Glial cell crosstalk should also be considered when examining the dysfunction of specific cell types in HD, for example, microglia prompt changes in the transcriptional and functional profile of astrocytes in certain contexts, so strategies that take this into account when examining cell-autonomous dysfunction caused by mHTT expression should be implemented (Liddelow et al., 2017). While the complexity of the brain microenvironment makes identifying cell type–specific communication a challenge, one strategy to overcome this would be to generate more complex, multicellular culture systems that maintain the physiological behavior of glial cells but are more tractable with regards to genetic and pharmacological intervention.

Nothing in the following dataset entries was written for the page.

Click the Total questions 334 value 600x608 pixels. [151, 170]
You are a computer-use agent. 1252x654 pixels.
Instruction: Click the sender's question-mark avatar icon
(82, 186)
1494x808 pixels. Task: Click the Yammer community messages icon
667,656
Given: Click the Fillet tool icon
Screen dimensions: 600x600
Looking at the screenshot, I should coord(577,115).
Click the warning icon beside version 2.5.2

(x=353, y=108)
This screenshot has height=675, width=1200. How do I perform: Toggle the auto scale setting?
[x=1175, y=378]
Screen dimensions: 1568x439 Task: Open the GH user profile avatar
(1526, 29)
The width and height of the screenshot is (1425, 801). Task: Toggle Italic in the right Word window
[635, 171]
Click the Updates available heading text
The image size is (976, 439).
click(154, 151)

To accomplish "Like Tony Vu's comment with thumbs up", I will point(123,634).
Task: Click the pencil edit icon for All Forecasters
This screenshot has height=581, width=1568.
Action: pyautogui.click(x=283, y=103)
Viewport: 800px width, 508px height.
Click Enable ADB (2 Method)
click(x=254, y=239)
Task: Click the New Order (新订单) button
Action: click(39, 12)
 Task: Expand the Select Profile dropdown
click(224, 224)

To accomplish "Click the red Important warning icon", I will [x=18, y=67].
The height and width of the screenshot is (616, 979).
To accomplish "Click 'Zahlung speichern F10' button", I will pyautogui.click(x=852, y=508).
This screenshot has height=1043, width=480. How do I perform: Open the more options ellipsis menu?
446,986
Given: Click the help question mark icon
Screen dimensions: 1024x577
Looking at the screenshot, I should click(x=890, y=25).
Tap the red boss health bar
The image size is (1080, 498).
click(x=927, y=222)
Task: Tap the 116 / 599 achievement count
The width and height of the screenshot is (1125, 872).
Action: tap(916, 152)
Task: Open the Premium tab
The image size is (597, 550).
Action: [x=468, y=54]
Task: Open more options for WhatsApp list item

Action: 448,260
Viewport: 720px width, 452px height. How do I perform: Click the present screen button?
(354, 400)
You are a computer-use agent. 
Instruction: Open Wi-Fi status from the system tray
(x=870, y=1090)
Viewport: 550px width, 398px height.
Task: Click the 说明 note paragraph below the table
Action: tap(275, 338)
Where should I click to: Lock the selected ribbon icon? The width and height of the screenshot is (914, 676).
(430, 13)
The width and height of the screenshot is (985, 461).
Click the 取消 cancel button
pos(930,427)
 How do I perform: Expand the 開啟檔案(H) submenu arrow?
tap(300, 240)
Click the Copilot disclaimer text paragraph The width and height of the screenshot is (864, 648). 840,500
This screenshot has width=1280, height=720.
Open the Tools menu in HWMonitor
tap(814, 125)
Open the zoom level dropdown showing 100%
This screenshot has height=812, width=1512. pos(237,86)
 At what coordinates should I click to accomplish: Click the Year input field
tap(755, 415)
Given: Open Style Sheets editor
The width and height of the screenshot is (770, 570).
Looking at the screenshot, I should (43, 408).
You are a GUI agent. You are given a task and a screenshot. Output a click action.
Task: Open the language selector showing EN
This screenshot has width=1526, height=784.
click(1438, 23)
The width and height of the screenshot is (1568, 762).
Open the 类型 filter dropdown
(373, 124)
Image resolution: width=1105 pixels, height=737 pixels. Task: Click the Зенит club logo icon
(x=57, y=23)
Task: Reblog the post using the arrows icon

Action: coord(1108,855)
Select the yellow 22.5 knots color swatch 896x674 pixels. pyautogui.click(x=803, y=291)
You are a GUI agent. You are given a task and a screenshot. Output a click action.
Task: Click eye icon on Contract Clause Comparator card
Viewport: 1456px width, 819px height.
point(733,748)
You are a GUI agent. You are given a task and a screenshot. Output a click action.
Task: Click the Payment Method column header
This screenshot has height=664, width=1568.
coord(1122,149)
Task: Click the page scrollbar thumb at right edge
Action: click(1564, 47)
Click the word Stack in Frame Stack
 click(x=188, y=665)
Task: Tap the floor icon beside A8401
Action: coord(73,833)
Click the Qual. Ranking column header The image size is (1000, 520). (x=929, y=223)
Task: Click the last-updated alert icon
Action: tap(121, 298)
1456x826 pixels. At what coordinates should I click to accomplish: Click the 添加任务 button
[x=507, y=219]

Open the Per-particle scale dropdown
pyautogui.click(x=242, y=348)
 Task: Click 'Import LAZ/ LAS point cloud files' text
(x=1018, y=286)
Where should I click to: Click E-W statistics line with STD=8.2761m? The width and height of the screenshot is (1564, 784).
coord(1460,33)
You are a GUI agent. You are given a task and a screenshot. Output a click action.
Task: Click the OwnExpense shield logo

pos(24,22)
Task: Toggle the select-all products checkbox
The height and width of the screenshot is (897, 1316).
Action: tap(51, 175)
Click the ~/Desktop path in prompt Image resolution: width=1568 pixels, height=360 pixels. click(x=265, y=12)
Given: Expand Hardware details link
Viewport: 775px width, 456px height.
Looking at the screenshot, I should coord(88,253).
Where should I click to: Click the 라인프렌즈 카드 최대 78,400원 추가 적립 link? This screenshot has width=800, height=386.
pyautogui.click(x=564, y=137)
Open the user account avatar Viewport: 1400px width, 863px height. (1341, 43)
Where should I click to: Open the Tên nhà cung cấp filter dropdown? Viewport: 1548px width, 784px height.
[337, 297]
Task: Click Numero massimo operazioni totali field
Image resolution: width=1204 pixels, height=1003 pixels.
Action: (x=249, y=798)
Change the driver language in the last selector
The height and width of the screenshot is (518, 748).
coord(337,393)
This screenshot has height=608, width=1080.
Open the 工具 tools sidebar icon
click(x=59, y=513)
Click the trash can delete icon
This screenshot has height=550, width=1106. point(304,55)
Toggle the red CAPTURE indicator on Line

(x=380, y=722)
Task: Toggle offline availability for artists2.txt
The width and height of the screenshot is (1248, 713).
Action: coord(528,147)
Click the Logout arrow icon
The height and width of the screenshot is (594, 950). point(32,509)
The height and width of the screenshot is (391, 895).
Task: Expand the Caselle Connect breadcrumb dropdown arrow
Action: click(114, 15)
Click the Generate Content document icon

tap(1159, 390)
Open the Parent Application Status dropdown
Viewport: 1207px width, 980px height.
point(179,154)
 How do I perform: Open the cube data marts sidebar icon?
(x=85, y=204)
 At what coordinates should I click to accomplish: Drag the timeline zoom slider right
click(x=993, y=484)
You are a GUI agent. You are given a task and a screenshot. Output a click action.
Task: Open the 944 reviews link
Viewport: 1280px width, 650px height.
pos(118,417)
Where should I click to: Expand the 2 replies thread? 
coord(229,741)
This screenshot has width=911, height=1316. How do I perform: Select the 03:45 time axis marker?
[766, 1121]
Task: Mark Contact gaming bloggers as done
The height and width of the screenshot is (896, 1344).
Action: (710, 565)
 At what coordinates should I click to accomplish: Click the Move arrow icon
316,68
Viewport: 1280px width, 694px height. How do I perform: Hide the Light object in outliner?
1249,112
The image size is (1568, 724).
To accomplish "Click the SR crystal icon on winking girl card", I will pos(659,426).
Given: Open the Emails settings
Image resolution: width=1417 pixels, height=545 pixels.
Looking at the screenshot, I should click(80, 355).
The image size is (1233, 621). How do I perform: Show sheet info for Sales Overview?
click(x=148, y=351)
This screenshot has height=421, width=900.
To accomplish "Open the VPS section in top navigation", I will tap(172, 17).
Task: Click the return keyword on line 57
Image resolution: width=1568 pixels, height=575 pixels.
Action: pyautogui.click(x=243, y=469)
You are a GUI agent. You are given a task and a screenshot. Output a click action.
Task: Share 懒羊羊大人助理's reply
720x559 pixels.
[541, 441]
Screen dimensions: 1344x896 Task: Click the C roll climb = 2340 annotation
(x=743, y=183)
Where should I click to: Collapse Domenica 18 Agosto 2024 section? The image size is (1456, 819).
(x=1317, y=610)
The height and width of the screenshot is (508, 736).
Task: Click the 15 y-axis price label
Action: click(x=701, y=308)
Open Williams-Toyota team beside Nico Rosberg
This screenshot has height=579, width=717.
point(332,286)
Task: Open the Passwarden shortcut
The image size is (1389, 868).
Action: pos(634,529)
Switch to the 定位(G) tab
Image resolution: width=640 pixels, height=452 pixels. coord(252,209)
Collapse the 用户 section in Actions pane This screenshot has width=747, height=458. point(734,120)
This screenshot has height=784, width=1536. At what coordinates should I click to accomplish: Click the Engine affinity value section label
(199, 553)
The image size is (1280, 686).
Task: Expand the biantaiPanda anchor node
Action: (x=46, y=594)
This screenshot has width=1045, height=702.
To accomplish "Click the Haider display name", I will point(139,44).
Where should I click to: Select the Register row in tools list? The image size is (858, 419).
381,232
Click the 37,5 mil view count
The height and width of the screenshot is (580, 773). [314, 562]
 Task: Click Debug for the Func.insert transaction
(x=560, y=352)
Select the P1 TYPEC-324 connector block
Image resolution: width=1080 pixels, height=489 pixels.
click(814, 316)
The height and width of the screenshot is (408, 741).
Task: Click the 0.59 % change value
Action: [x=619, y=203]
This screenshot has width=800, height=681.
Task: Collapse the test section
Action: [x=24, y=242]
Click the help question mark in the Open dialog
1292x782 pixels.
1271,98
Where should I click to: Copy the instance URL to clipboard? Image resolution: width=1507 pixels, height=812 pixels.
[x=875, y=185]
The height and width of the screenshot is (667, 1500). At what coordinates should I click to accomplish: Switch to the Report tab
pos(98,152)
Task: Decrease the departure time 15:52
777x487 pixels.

The rescue of various aspects of HD pathology alongside improvements in motor and cognitive performance that have been achieved by specifically eliminating mHTT expression in different glial cell populations or restoring their normal biological functions with targeted viral approaches offer the tantalizing prospect of glia-targeted therapies for HD. These are, however, still some way in the future. Hopefully, the advent of new tools to manipulate glial cell biology in both the healthy and diseased brain alongside genetic, transcriptomic, and imaging studies will enable greater insight into the complexities of glial cell biology and its dysfunction in HD and identify new targets for therapeutic intervention. This is an exciting time for glial research in HD and neurodegenerative diseases more broadly, with many important unanswered questions about the way in which these cells might be affected by as well as drive different aspects of pathology at different stages of the disease. The rapid rise of transcriptional profiling technologies as well as the development of new ways to interrogate physiological functions and brain circuits will hopefully enable rapid progression in this key area of biological research.